Шрифт:
Интервал:
Закладка:
Наверное, еще и поэтому императрица восприняла нападки Радищева близко к сердцу: он не просто единомышленник, но и всем своим мировоззрением обязан ей. Ее комментарии к книге были инструкцией следователю Шешковскому, как вести допрос, в конце же Екатерина пишет: «Скажите сочинителю, что я читала ево книгу от доски до доски, и прочтя усумнилась, не зделано ли ему мною какая обида? ибо судить ево не хочу, дондеже не выслушен, хотя он судит царей, не выслушивая их оправдание». Шешковский выполнил поручение и получил ответ, что «никогда и никакой не только обиды не чувствовал, но всегда носил в себе ее милости».
Когда по завершении следствия дело было передано в Палату уголовного суда, статс-секретарь Безбородко, инструктируя о порядке разбирательства санкт-петербургского главнокомандующего графа Брюса, особо указал не предоставлять суду протоколов допроса, поскольку «многие вопросы, особливо же: “Не имеет ли он какого недовольствия или обиды на Ея Величество” отнюдь непристойно выводить пред судом». Это было слишком личное.
БЫЛ ЛИ РАДИЩЕВ РЕВОЛЮЦИОНЕРОМ?
«Первым революционером» назвал Радищева Ленин, и в таком качестве писатель был канонизирован советским литературоведением. Предвосхитила такую оценку вождя мирового пролетариата сама Екатерина, назвавшая Радищева «бунтовщиком хуже Пугачева».
«Радищев был последовательным революционным демократом конца XVIII столетия. Это был пропагандист, республиканец, который в этот острый период начавшейся в Европе буржуазной революции осторожно начал сколачивать кадры единомышленников»{10}, – утверждает, например, видный деятель антирелигиозной кампании Емельян Ярославский в газете «Правда». Для какой же цели писатель сколачивал кадры? Филолог Григорий Гуковский, автор предисловия к полному собранию сочинений Радищева, предлагает замечательную версию: параллельно с работой над книгой писатель буквально готовил революцию! «В том же 1789 году Радищев предпринял шаги к тому, чтобы расширить свою деятельность, установив связь с Городской Думой, а затем попытался перейти от пропагандистской работы к организации вооруженной силы»{11}. Таким образом исследователь трактовал действия Радищева, который в мае 1790 года, во время войны со Швецией, организовал вооруженное ополчение для защиты Петербурга. Сделано это было постановлением Городской думы, в ополчение среди прочих принимали и беглых крестьян. После ареста Радищева Екатерина распорядилась «беглых помещичьих людей» из думского ополчения отдать помещикам, а остальных сделать обычными солдатами. «В какой связи стоит распоряжение Екатерины с делом Радищева – не ясно», – признаёт Гуковский, однако он уверен: не иначе как Екатерина узнала в ходе следствия о куда большей угрозе, чем представляла собой его книга.

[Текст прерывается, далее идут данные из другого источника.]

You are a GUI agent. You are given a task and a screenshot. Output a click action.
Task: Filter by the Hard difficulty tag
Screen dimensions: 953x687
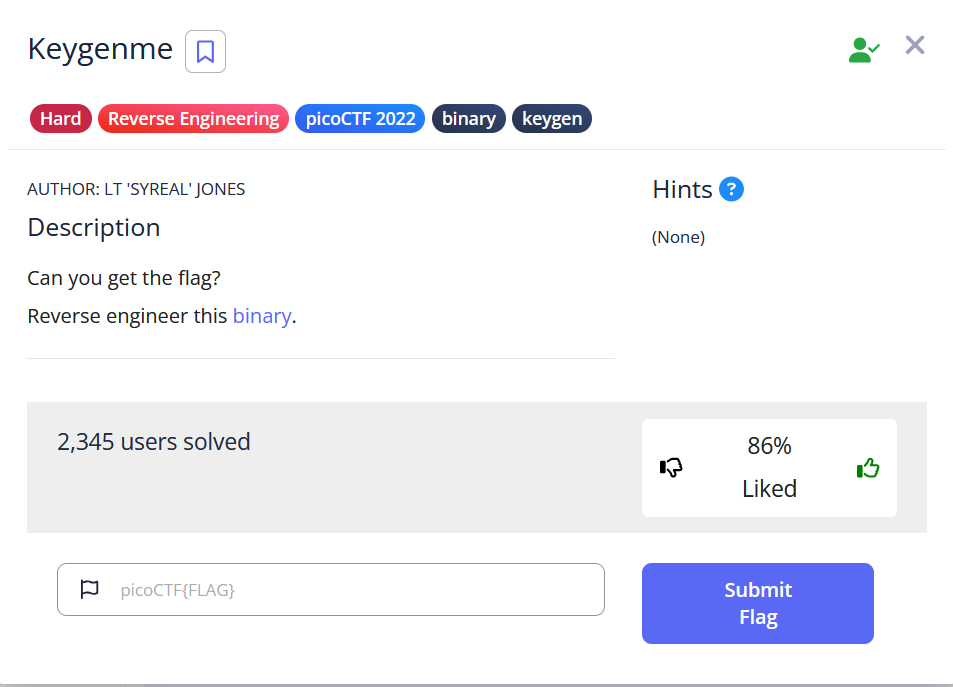click(61, 119)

Над подобными теориями иронизировал в «Беседах о русской культуре» Юрий Лотман, заметивший, что даже попытки возвести к «Путешествию» официальную генеалогию русской революционной мысли недобросовестны: декабристы, к примеру, от Радищева открещивались, Пушкин назвал его книгу «преступлением, ничем не извиняемым». Один из литературоведов, стремившихся изобразить добросовестного чиновника, семьянина и писателя-идеалиста «чуть ли не руководителем революционного кружка в Петербурге конца 1780-х – начала 1790-х годов», Георгий Шторм, в своей книге «Потаенный Радищев» выдвинул концепцию, которую Лотман излагает так: «…Собрав обширный материал (здесь нельзя не отдать должного изобретательности и трудолюбию Г. Шторма), автор книги возводит всех близких и далеких родственников и знакомых Радищева в его общественно-политических единомышленников. Создается впечатление, что Радищев был окружен разветвленной политической группой, состоящей в основном из его родственников»{12}.

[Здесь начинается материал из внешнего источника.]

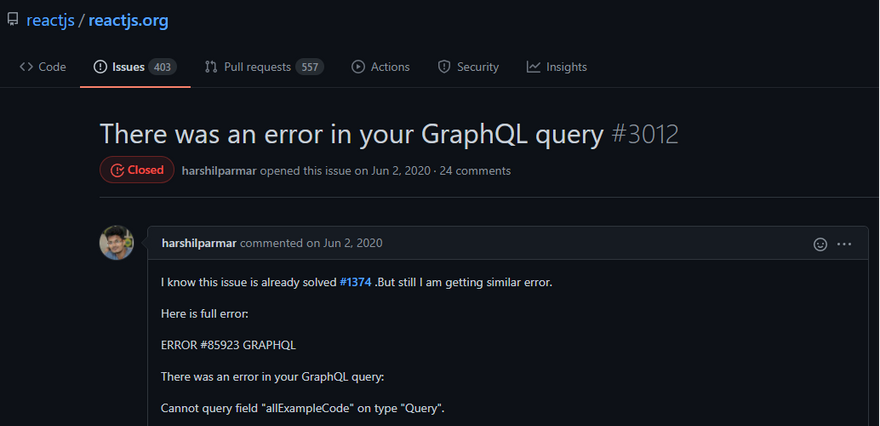Open the reactjs organization link
This screenshot has width=880, height=426.
(x=51, y=21)
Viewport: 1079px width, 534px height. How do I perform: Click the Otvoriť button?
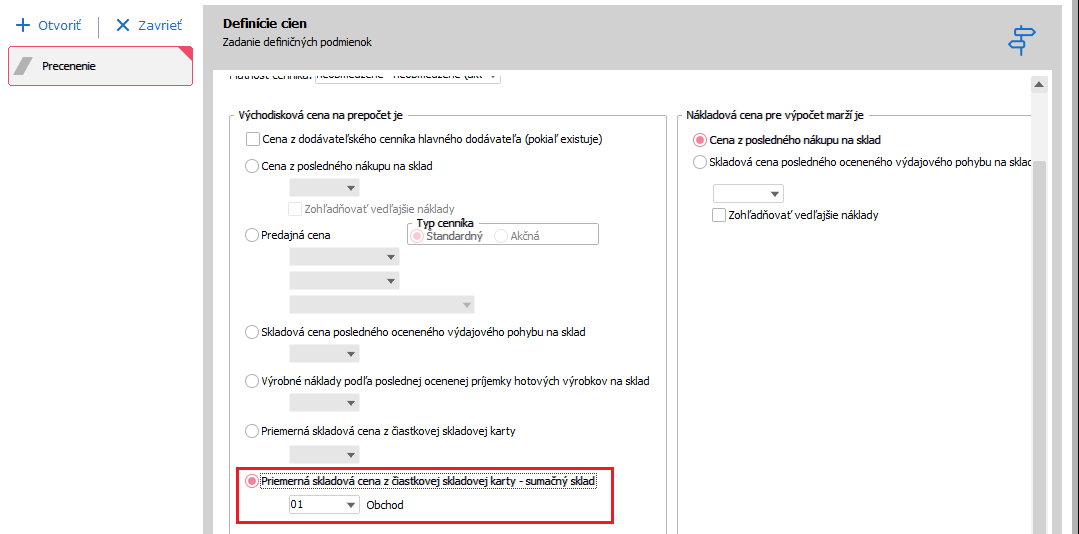(x=49, y=26)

В действительности, как показывает Лотман, Радищев не был и не мог быть революционером-заговорщиком, потому что для просветителя XVIII века этот путь в принципе представлялся ложным:
Привычки, обычаи, традиции для просветителя – именно те силы, которые противостоят разуму и свободе. Для борьбы с ними необходим «зритель без очков» (так называл Радищева А. Воронцов), то есть тот, что смотрит на мир свежим взором философа. Свобода начинается словом философа. Услышав его, люди осознают неестественность своего положения.
А следовательно, переход от рабства к свободе не предполагает кровопролития. Писатель-просветитель не скрывается – он «истину царям с улыбкой говорит», как писал Державин, чьим примером Радищев, видимо, вдохновлялся.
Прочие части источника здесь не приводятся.